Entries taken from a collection
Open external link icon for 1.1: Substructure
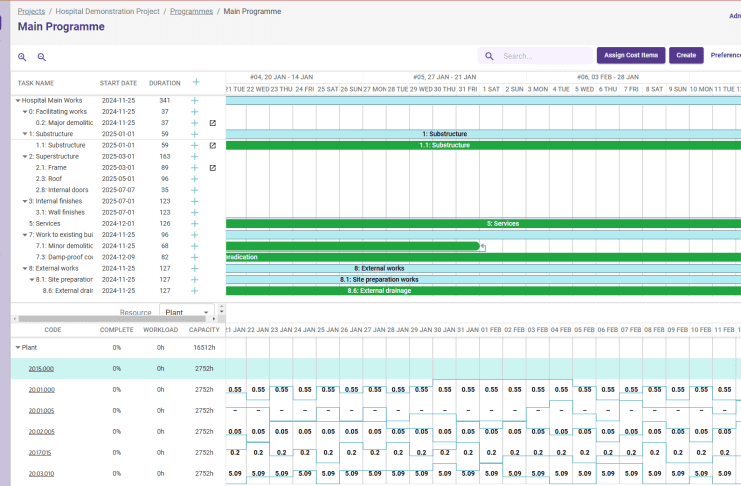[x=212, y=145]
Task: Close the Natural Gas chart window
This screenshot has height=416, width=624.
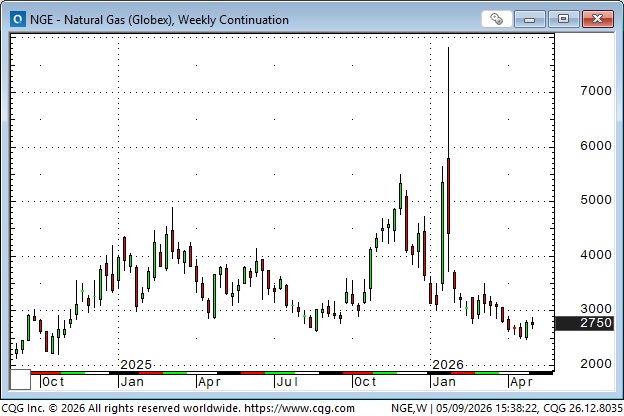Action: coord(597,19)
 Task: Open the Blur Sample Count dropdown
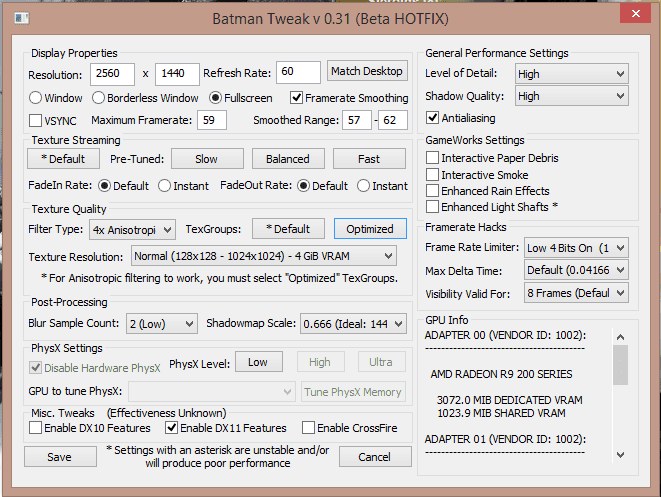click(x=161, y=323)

[WHAT THE TASK ASKS] From the line with "Task: Close the Natural Gas chart window" through the final line of the records above, return each line exactly and nothing else. Pictures are to be skipped.

[SOLUTION FOR THIS PROBLEM]
Task: Close the Natural Gas chart window
This screenshot has height=416, width=624.
Action: coord(597,19)
 Task: Open the Blur Sample Count dropdown
click(x=161, y=323)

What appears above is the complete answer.